On September 21, 2012, the trial court entered written findings of fact and conclusions of law, as well as the decree of dissolution. The trial court awarded Darrell, among other things, the Chico Way property, his business (which was not assigned a value), and many of the vehicles in his possession, including the Chevrolet panel van. The trial court awarded Deborah, among other things, three specific vehicles, all financial accounts in her name totaling $94,013.40, and the benefits derived from her previous marriage.

The trial court concluded that the property distribution was fair and equitable and clearly stated that "it would make the same distribution of assets and liabilities . . . regardless of the characterization of any such assets ... as community or separate." Clerk's Papers (CP) at 306. As to Deborah's argument that the property distribution should be based on percentage division, the trial court stated:

The Court concludes that consideration of the percentage division of values in its division of assets and liabilities is not the preferred method of distribution.
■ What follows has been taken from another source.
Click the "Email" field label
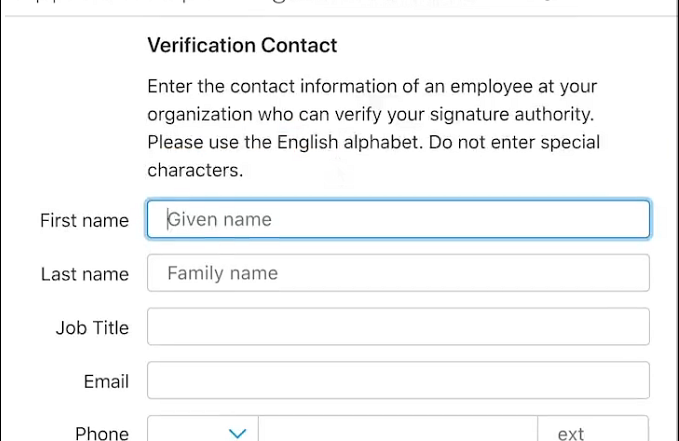 pos(106,381)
The Court took into account in its division the fact that [Deborah] is awarded a substantial amount of cash assets by virtue of the IRAs and so awarding [Darrell] the Chico property is equitable.. The division of the assets is fair and equitable.
CP at 306. The trial court declined to award either party attorney fees. Deborah appeals.

ANALYSIS

Deborah argues that the trial court erred by (1) mischaracterizing the Chevrolet panel van and the Miller Bay Road home as community property, (2) refusing to award her equitable reimbursement, (3) ordering a disproportionate award of property to Darrell, and (4) failing to grant her request for attorney fees. Here, the trial court's characterization of the property is irrelevant because the characterization of the property did not affect the property distribution. As a matter of law, Deborah is not entitled to equitable reimbursement from the community estate as a whole. And, the trial court did not manifestly abuse its discretion in the overall property distribution or its decision denying attorney fees. Accordingly, we affirm.
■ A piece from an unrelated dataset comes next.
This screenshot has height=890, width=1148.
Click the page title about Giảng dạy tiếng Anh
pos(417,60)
A trial court's decision in a marital dissolution will rarely be changed on appeal. In re the Marriage of Buchanan, 150 Wn.App. 730, 735, 207 P.3d 478 (2009) (quoting In re the Marriage of Williams, 84 Wn.App. 263, 267, 927 P.2d 679 (1996), review denied, 131 Wn.2d 1025 (1997)). "Appellate courts should not encourage appeals by tinkering with [dissolution decisions]" because the interests of the parties are best served by the finality of the trial court's decision. In re the Marriage of Landry, 103 Wn.2d 807, 809, 699 P.2d 214 (1985). Accordingly, a trial court's property distribution in a dissolution will be reversed "only if there is a manifest abuse of discretion." In re the Marriage of Muhammad, 153 Wn.2d 795, 803, 108 P.3d 779 (2005). A spouse challenging a trial court's decision in a dissolution bears "the heavy burden of showing a manifest abuse of discretion on the part of the trial court." Landry, 103 Wn.2d at 809 (citing In re the Marriage of Konzen, 103 Wn.2d 470, 478, 693 P.2d 97 (1985); Baker v. Baker, 80 Wn.2d 736, 747, 498 P.2d 315 (1972)). "The trial court's decision will be affirmed unless no reasonable judge would have reached the same conclusion." Landry, 103 Wn.2d at 809-10.

A. Characterization of Property

Deborah argues that the Chevrolet panel van and the Miller Bay Road home were her separate property because the down payment came from her separate funds and the quit claim deed clearly establishes the parties' intent to establish the Miller Bay Road home as Deborah's separate property. However, as Darrell correctly points out, any error in the characterization of property does not require reversal.

Failure to properly characterize property may be reversible error, but mischaracterization of property is not grounds for setting aside a trial court's property distribution if the division of the property is fair and equitable. In re the Marriage of Gillespie, 89 Wn.App. 390, 399, 948 P.2d 1338 (1997) (citing In re the Marriage of Shannon, 55 Wn.App. 137, 140, 777 P.2d 8 (1989)). Reversal is necessary only when the characterization of the property is crucial to the distribution. In re the Marriage of Langham and Kolde, 153 Wn.2d 553, 563-64 n.7, 106 P.3d 212 (2005) (citing Shannon, 55 Wn.App. at 142).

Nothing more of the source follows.